Amid an increasingly severe housing crisis in Berkeley, City Council met last week to put together a Housing Action Plan that some found to be unsatisfactory in its vagueness. During the meeting, several council members brought up the luxury housing developments that have recently cropped up around Berkeley. These new housing developments were criticized as unaffordable to lower income or even median-income residents, and council members asserted that the solution to the housing crisis lies in increasing affordable housing options.
But building exclusively affordable units won’t solve the city’s housing crisis, either. Instead, the city would do well to take into consideration the economic growth of the cities across the Bay and what that means for Berkeley’s population growth when drawing up its action plan.
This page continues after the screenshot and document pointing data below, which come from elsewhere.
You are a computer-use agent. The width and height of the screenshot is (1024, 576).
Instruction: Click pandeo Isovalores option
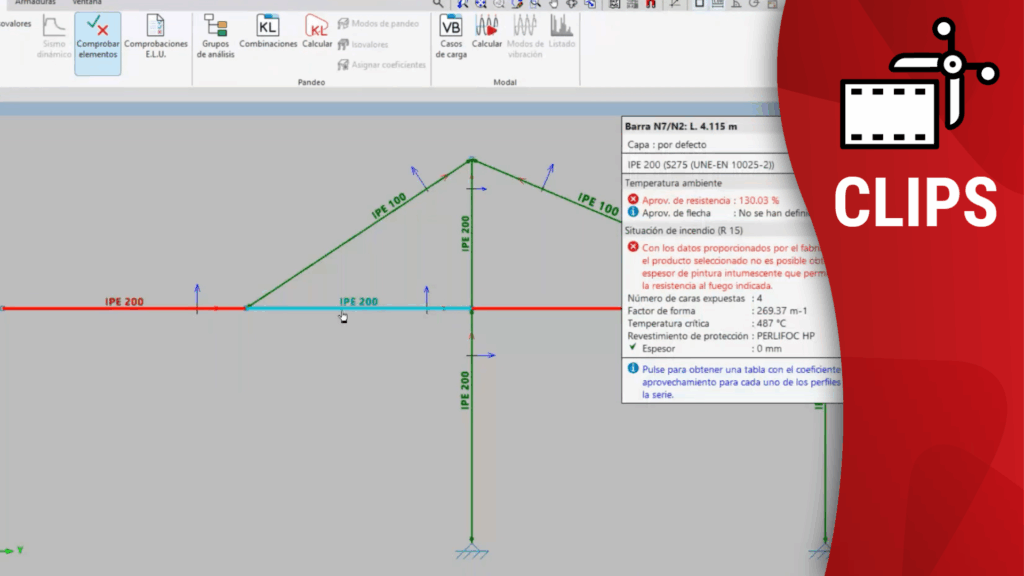point(368,44)
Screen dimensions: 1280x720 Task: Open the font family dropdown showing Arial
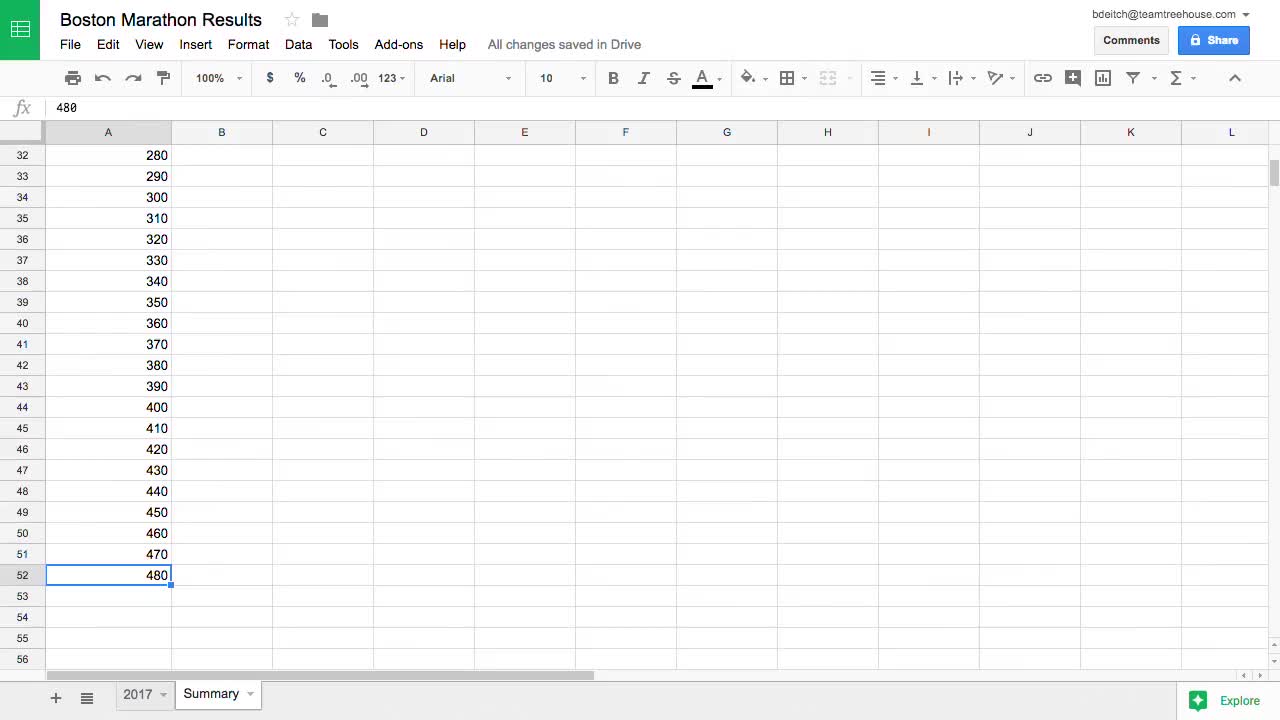(x=467, y=78)
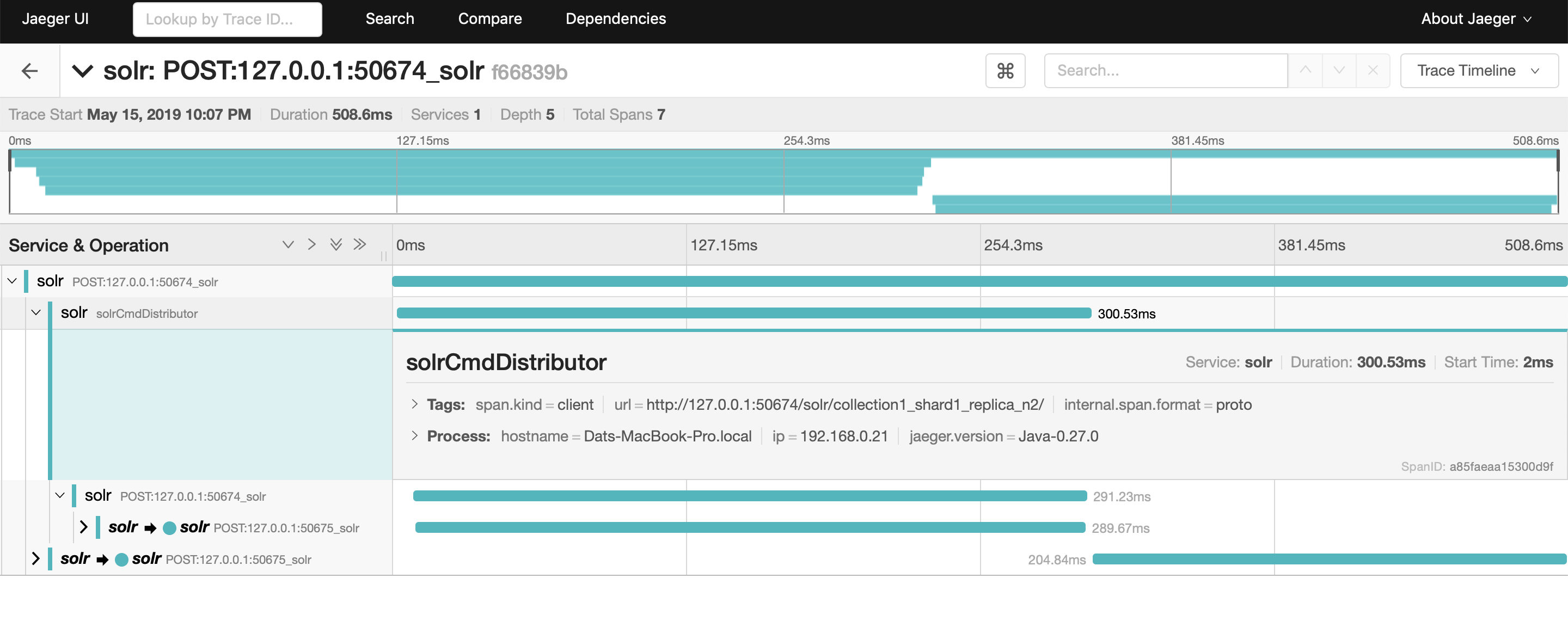The image size is (1568, 627).
Task: Click the back arrow icon
Action: (29, 71)
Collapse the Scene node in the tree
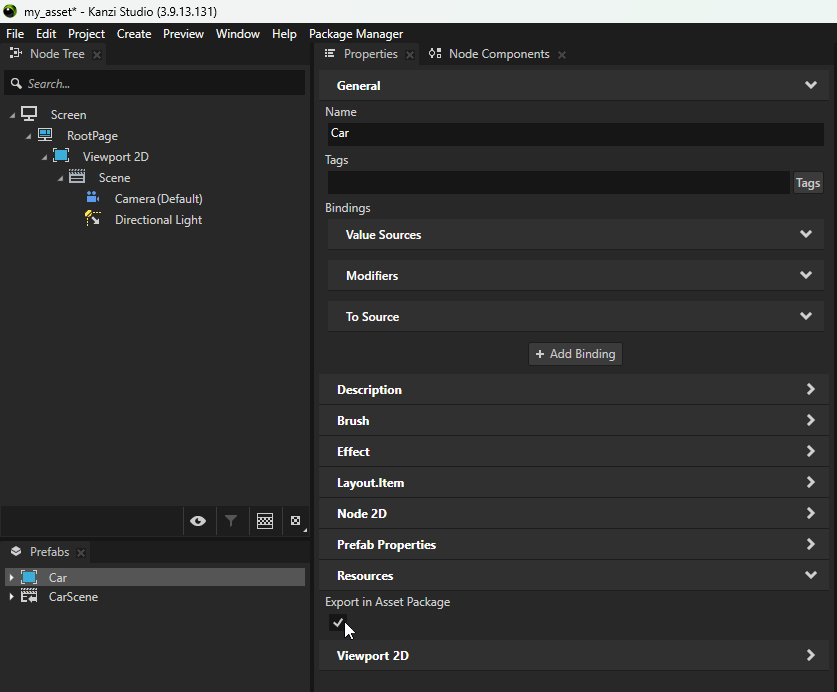Image resolution: width=837 pixels, height=692 pixels. [x=59, y=177]
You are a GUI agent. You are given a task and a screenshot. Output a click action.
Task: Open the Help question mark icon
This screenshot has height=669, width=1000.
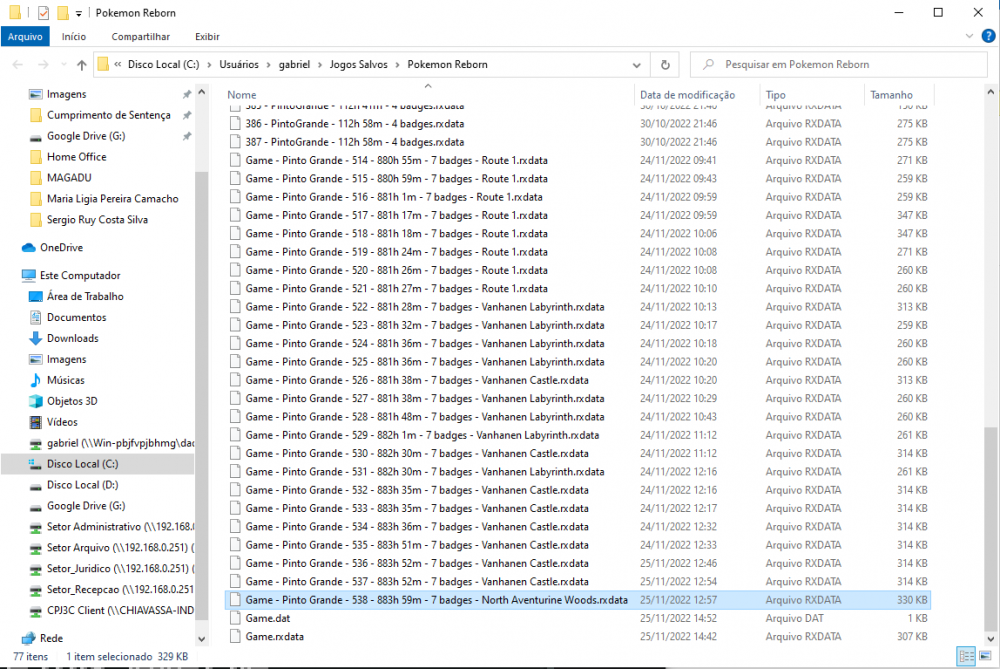[988, 37]
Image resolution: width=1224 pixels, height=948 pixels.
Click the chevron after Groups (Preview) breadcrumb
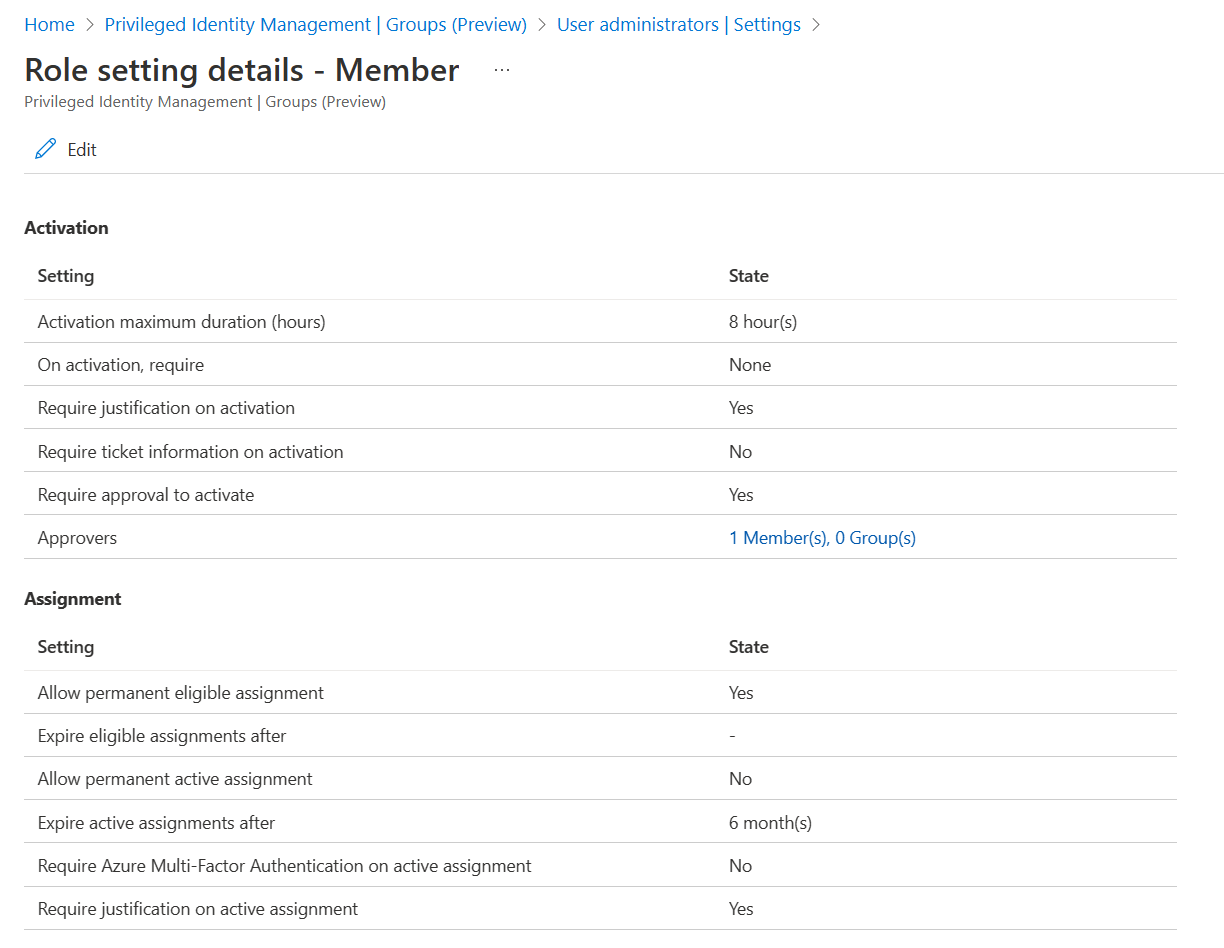click(542, 25)
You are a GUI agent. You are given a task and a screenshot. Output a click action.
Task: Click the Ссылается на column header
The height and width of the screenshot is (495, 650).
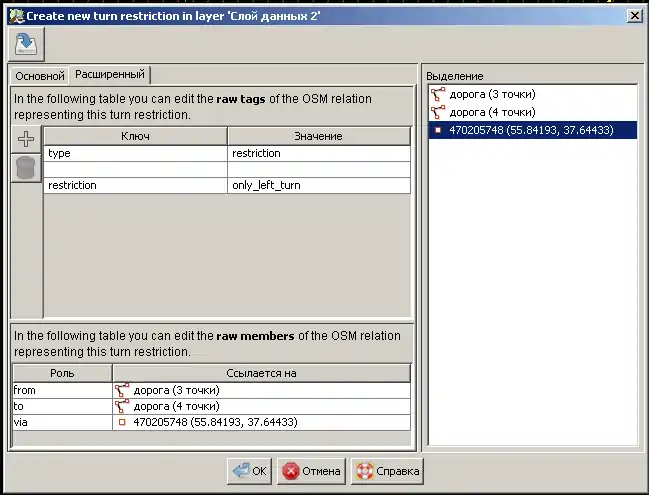point(260,373)
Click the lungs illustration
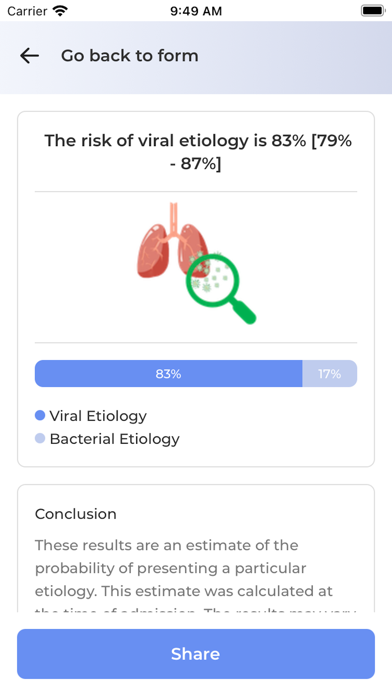This screenshot has height=696, width=392. click(173, 242)
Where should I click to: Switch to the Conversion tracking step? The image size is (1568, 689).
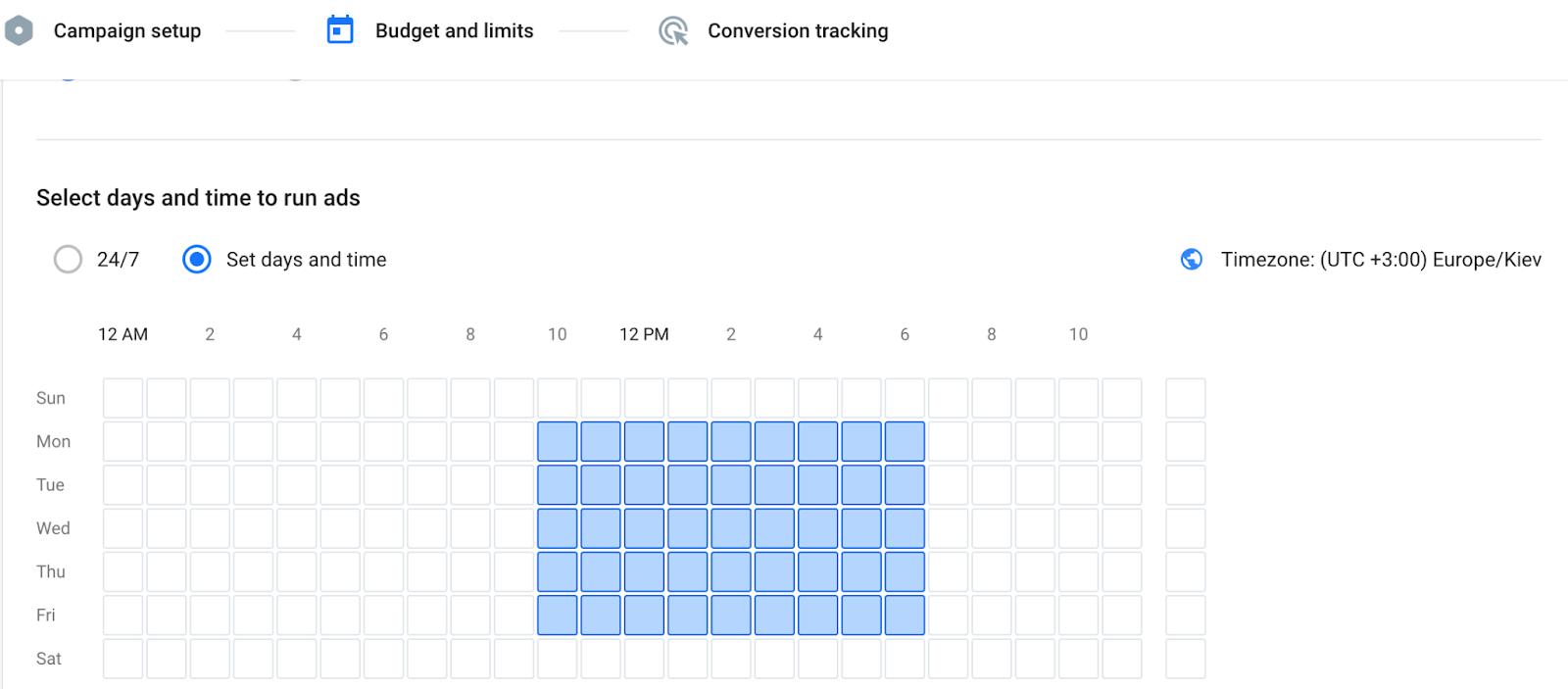tap(798, 31)
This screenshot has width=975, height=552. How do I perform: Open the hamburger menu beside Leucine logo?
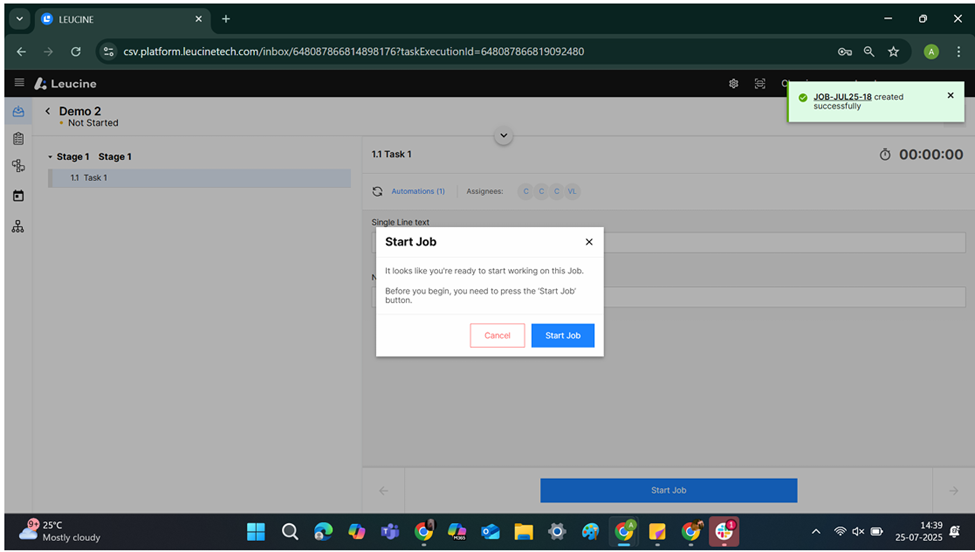pos(19,83)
Not only does Berkeley need affordable housing for the average resident, it also needs housing for the professionals transplanting themselves away from the ever-rising rents of San Francisco and Silicon Valley. These transplants can more easily afford the luxury housing units discussed at the City Council meeting and, by living there, will be less likely to displace lower income residents or students.
Luxury housing units that have a starting rent of $3,500 certainly aren’t going to solve all of Berkeley’s problems with housing displacement, but they can certainly be a part of the solution. In addition to these units, however, the city needs to create a more comprehensive plan to accommodate people of all income levels.
The plan proposes that the city consider waiving inspection fees and other city fees associated with rental units designated for low-income Section 8 tenants in order to incentivize landlords to offer Section 8 housing.
There are not specific plans to create a multitude of new affordable units for this subset of the population, however. No new projects seem to be in the pipeline.
When executing the city’s housing plan, the city also must consider the Berkeley campus and the new student residents it brings in. Housing 37,000 students poses a unique problem not faced by other Bay Area cities and requires cooperation between campus and city officials.
If the city increased housing, some residential property values would certainly take a small hit. It’s understandable that homeowners may be concerned over the long-term value of their home but they must consider the ramifications for other cramped residents should they decide to oppose council members who support more developments when at the voting station.
Discussing a Housing Action Plan is certainly a step in the right direction, however, imprecise wording such as the kind criticized at the City Hall meeting only serves to muddy the waters and delay action. If the City Council members want to draw up a plan for effective change, the next step is specificity.